Berlin version 2.013

​During the 20th century, Berlin has had many faces: an imperial hub and thriving business center in the early 1900s, a chaotic yet culturally dominant mega-city during the inter-war years of the 1920s; the stage for the grisliest drama of the 20th century during the 1930s and 40s; a shattered, divided city during the Cold War; and finally the "poor but sexy" capital of a reunited and resurgent Germany.

I'll try to go into depth about each of these aspects in other posts, but for now I wanted to write a brief description of the city as I've found it.

Berlin's population is currently about 3.5 million. That's nearly 1 million fewer people than lived here at the end of the 1930s, just prior to WWII. What that means is that Berlin has a lot of extra space. There are more vacant lots, abandoned buildings, and unused public land than in any other large city I've seen. The unused land and warehouse space has often become home to vagrants, drug dealers, and nightclubs.

​Even with all the extra space, there's something of a real estate boom happening in certain neighborhoods. In my neighborhood, apartment rents have increased 20% in the last 2-3 years. What's behind the boom? Well, people like me. Foreigners and non-Berlin Germans have been drawn to the city in increasing numbers since reunification in the early 1990s. This has pushed homegrown Berliners into outer regions and has led to increasing tension between the "newbies" and the "originals."

The price of Berlin real estate is still much lower than other major cities. This has attracted artists, musicians, students, and entrepreneurs. There are hundreds of startups, galleries, and funky stores that couldn't survive New York rents, but do just fine in Berlin.
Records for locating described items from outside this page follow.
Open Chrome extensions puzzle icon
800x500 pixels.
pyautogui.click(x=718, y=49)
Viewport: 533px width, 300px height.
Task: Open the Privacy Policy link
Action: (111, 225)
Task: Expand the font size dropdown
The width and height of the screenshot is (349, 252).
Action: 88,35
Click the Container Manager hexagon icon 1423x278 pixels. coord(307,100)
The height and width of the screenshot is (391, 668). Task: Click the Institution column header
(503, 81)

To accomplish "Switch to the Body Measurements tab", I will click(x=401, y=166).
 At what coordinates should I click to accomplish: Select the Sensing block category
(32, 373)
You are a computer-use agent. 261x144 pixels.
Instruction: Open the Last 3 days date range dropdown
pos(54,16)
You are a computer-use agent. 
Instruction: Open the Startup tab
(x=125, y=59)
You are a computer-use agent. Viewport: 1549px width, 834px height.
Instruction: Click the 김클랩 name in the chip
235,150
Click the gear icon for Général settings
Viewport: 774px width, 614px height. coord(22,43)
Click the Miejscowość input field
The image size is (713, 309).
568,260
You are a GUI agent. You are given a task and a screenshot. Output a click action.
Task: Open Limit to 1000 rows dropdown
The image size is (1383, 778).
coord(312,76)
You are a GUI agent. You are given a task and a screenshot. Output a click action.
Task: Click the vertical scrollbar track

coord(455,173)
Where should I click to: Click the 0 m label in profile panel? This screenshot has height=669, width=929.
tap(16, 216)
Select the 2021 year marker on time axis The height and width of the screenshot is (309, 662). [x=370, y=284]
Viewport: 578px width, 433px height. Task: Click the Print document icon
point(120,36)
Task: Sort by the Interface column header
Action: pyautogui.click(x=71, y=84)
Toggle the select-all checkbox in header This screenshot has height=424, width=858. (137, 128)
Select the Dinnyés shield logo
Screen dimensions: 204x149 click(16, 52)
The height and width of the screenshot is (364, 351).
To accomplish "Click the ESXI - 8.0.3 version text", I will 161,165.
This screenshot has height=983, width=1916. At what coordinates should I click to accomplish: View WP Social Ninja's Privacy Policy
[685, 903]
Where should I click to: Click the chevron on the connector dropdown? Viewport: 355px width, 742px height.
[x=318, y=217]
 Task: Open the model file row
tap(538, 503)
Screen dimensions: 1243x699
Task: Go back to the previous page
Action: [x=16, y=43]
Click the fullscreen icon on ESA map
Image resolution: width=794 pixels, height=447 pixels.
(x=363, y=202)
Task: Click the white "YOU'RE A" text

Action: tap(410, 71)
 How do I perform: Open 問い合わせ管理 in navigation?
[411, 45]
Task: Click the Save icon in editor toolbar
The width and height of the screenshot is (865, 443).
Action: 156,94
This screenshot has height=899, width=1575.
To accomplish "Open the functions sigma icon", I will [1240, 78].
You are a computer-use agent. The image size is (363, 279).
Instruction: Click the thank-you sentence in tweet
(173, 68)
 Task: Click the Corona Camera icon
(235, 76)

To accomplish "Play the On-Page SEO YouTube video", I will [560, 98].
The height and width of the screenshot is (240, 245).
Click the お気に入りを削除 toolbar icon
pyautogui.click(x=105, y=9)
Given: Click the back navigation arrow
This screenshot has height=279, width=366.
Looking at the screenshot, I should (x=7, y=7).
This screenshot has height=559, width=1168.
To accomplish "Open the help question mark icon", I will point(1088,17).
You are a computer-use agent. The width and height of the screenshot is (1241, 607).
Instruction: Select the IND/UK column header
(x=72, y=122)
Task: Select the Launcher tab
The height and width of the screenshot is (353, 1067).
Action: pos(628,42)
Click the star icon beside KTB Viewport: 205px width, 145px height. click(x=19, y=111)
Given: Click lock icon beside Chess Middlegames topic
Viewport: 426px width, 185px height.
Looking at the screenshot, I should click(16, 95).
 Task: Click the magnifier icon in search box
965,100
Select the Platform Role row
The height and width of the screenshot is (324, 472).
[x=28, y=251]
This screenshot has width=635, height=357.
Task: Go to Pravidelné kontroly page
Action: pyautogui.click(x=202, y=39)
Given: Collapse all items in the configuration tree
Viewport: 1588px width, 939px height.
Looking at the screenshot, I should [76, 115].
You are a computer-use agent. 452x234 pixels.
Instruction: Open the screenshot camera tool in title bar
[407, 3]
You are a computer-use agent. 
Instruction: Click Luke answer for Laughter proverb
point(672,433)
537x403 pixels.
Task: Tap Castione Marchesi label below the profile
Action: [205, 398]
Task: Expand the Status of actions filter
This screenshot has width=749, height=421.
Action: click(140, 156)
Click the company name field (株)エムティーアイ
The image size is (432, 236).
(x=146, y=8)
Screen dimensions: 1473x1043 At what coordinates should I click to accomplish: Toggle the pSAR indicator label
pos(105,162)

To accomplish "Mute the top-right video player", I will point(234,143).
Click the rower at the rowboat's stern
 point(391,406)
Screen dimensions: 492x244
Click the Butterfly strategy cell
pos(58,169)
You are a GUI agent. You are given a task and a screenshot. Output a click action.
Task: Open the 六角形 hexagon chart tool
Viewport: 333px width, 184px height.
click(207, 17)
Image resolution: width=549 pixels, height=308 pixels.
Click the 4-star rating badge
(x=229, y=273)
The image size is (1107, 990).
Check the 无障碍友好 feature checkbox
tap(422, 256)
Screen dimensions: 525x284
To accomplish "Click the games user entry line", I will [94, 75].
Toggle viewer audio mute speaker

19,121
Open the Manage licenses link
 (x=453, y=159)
On the other side of the spectrum, Berlin is the capital of the most prosperous country in Europe. So while poor artists do well here, there's also been a huge emphasis on building up Berlin as a world class political, cultural, and tourist center. The federal government has spent hundreds of billions of dollars on massive construction projects intended to project an image of Berlin as a "world city."

​These construction projects are meant to erase the legacy of Berlin as a city that was destroyed by bombs during the 1940s and then divided by ideology for the duration of the Cold War. In a sense, they are attempts to return Berlin to the "glory days" of the 1900s, when it was the leading cultural center in Europe.

But Berlin can't escape it's past. The magnitude of physical destruction in the 1940s and the division of the late 20th century have left their marks. Some of these scars are temporary, while others will last forever. I hope to use this blog to talk about these 20th century scars, and how the 21st century city obscures, preserves, and heals them.